Exercise description: Reproduce every record exactly as given.

[Dataset entries]
****************************************
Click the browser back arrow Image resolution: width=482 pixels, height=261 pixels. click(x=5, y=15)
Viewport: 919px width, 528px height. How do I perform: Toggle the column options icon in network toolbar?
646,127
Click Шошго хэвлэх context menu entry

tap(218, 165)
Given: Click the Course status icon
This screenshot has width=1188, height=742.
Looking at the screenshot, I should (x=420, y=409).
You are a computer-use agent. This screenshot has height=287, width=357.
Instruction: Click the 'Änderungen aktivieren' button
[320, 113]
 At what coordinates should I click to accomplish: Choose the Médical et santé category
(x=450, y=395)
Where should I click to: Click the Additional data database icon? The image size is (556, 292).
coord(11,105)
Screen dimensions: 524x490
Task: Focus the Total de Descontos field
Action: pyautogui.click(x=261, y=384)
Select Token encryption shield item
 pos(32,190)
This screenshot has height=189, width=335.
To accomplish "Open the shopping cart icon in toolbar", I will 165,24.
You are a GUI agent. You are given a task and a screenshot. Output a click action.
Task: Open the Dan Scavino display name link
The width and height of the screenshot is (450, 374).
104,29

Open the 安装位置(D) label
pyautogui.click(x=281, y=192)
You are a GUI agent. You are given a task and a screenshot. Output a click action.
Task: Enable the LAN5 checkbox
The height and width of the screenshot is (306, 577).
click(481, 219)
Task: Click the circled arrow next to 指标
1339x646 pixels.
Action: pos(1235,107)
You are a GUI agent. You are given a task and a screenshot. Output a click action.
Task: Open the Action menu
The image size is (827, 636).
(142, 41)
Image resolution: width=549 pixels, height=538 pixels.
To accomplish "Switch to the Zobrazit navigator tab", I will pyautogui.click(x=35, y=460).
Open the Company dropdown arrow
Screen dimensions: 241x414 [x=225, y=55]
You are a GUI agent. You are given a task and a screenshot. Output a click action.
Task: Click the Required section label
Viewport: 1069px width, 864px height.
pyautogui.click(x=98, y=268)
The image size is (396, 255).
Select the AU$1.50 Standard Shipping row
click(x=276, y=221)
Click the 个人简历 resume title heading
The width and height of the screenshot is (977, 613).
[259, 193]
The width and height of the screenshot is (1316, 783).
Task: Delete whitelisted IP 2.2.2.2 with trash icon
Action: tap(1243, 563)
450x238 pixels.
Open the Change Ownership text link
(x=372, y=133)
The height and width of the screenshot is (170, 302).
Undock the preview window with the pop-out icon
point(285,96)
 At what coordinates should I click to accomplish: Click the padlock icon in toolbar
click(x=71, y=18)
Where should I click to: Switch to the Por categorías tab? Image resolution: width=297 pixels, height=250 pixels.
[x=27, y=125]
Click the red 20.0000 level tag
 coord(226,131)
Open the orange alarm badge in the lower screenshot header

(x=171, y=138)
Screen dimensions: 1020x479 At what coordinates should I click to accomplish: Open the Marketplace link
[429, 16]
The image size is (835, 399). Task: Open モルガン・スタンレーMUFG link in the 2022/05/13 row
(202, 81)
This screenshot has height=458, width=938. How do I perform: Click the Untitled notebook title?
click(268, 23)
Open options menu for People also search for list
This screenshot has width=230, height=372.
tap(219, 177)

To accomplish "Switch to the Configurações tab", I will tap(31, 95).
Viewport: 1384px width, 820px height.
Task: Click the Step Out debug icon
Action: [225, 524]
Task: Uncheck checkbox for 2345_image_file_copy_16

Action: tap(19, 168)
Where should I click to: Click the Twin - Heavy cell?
****************************************
Result for this task:
Click the browser back arrow Image resolution: width=482 pixels, height=261 pixels. click(x=5, y=15)
Viewport: 919px width, 528px height. How do I perform: Toggle the column options icon in network toolbar?
646,127
Click Шошго хэвлэх context menu entry

tap(218, 165)
Given: Click the Course status icon
This screenshot has width=1188, height=742.
Looking at the screenshot, I should (x=420, y=409).
You are a computer-use agent. This screenshot has height=287, width=357.
Instruction: Click the 'Änderungen aktivieren' button
[320, 113]
 At what coordinates should I click to accomplish: Choose the Médical et santé category
(x=450, y=395)
Where should I click to: Click the Additional data database icon? The image size is (556, 292).
coord(11,105)
Screen dimensions: 524x490
Task: Focus the Total de Descontos field
Action: pyautogui.click(x=261, y=384)
Select Token encryption shield item
 pos(32,190)
This screenshot has height=189, width=335.
To accomplish "Open the shopping cart icon in toolbar", I will 165,24.
You are a GUI agent. You are given a task and a screenshot. Output a click action.
Task: Open the Dan Scavino display name link
The width and height of the screenshot is (450, 374).
104,29

Open the 安装位置(D) label
pyautogui.click(x=281, y=192)
You are a GUI agent. You are given a task and a screenshot. Output a click action.
Task: Enable the LAN5 checkbox
The height and width of the screenshot is (306, 577).
click(481, 219)
Task: Click the circled arrow next to 指标
1339x646 pixels.
Action: pos(1235,107)
You are a GUI agent. You are given a task and a screenshot. Output a click action.
Task: Open the Action menu
The image size is (827, 636).
(142, 41)
Image resolution: width=549 pixels, height=538 pixels.
To accomplish "Switch to the Zobrazit navigator tab", I will pyautogui.click(x=35, y=460).
Open the Company dropdown arrow
Screen dimensions: 241x414 [x=225, y=55]
You are a GUI agent. You are given a task and a screenshot. Output a click action.
Task: Click the Required section label
Viewport: 1069px width, 864px height.
pyautogui.click(x=98, y=268)
The image size is (396, 255).
Select the AU$1.50 Standard Shipping row
click(x=276, y=221)
Click the 个人简历 resume title heading
The width and height of the screenshot is (977, 613).
[259, 193]
The width and height of the screenshot is (1316, 783).
Task: Delete whitelisted IP 2.2.2.2 with trash icon
Action: tap(1243, 563)
450x238 pixels.
Open the Change Ownership text link
(x=372, y=133)
The height and width of the screenshot is (170, 302).
Undock the preview window with the pop-out icon
point(285,96)
 At what coordinates should I click to accomplish: Click the padlock icon in toolbar
click(x=71, y=18)
Where should I click to: Switch to the Por categorías tab? Image resolution: width=297 pixels, height=250 pixels.
[x=27, y=125]
Click the red 20.0000 level tag
 coord(226,131)
Open the orange alarm badge in the lower screenshot header

(x=171, y=138)
Screen dimensions: 1020x479 At what coordinates should I click to accomplish: Open the Marketplace link
[429, 16]
The image size is (835, 399). Task: Open モルガン・スタンレーMUFG link in the 2022/05/13 row
(202, 81)
This screenshot has height=458, width=938. How do I perform: Click the Untitled notebook title?
click(268, 23)
Open options menu for People also search for list
This screenshot has width=230, height=372.
tap(219, 177)

To accomplish "Switch to the Configurações tab", I will tap(31, 95).
Viewport: 1384px width, 820px height.
Task: Click the Step Out debug icon
Action: [225, 524]
Task: Uncheck checkbox for 2345_image_file_copy_16

Action: tap(19, 168)
Where should I click to: Click the Twin - Heavy cell?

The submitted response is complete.